#### EXTRACT PROVIDED
*****
Electrocatalytic behavior of pillared montmorillonite-supported cobalt oxide doped with Cu, Zn, Fe, and Ni for glucose sensing

Abstract

Aluminum pillared montmorillonite-supported cobalt (Co/AP) has proven to be a suitable non-enzymatic sensing material (Mudrinić, 2019). Beside low cost, Co/AP exhibited adequate electrocatalytic performance toward glucose. However, further improvements of electrocatalytic performances are needed, especially regarding increasing sensitivity and widening the linear range of glucose detection. In this regard, in addition to the monometallic cobalt oxide catalyst, a series of bimetallic catalysts supported on AP (Co+Cu/AP, Co+Zn/AP, Co+Fe/AP, and Co+Ni/AP) have been synthesized by the incipient wetness impregnation method (Pinna, 1998). The total amount of supported metal was fixed at 4 mass%, while cobalt:dopant molar ratio was 9:1 for all samples. The synthesized materials were prepared in the form of carbon paste electrode (Co+dopant/AP-CPE) with the same mass ratio of Co+dopant/AP to carbon black (CB) and applied as a working electrode. All the electrochemical measurements of each Co+dopant/AP-CPE were conducted using an Autolab PGSTAT302N potentiostat with Nova 2.1 software. The experiments were carried out in a three-electrode cell with prepared electrodes as working, Ag/AgCl (3 M KCl) as a reference electrode, and platinum rod as a counter electrode. Electrochemical behavior of the working electrodes for glucose detection was studied by the cyclic voltammetry and chronoamperometry in alkaline solution, with and without glucose. Among investigated electrodes for glucose electrooxidation, the Co+Fe/AP-CPE exhibited the highest current response with the best sensitivity. These very first results indicated a vital role of Fe in enhancing the glucose-sensing performance of aluminum pillared montmorillonite-supported cobalt. The physical chemical characterization of all Co+dopant/AP materials is ongoing.
*****
#### DATA
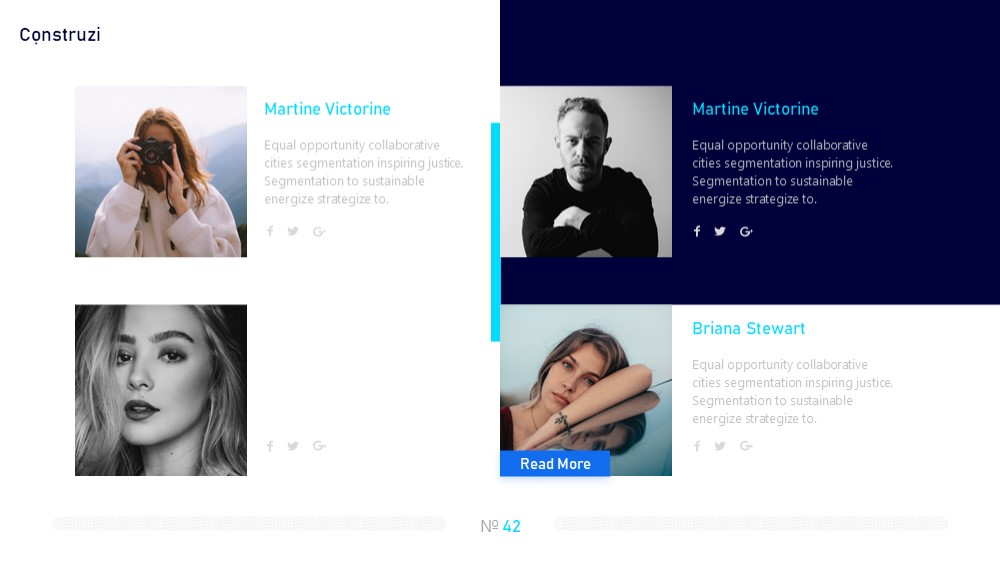Open Google Plus icon on dark blue card
Image resolution: width=1000 pixels, height=562 pixels.
pyautogui.click(x=746, y=232)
*****
Does the abstract on doped cobalt oxide glucose sensors agree with each statement: (a) every sample used a cobalt:dopant molar ratio of 9:1, (b) a platinum rod served as the reference electrode, (c) the physical chemical characterization of the materials is finished? Answer yes or no for each, quoting the deciding words. Use only the abstract above.

#### EXERCISE OUTPUT
(a) Yes: "cobalt:dopant molar ratio was 9:1 for all samples"
(b) No: "Ag/AgCl (3 M KCl) as a reference electrode, and platinum rod as a counter electrode"
(c) No: "The physical chemical characterization of all Co+dopant/AP materials is ongoing."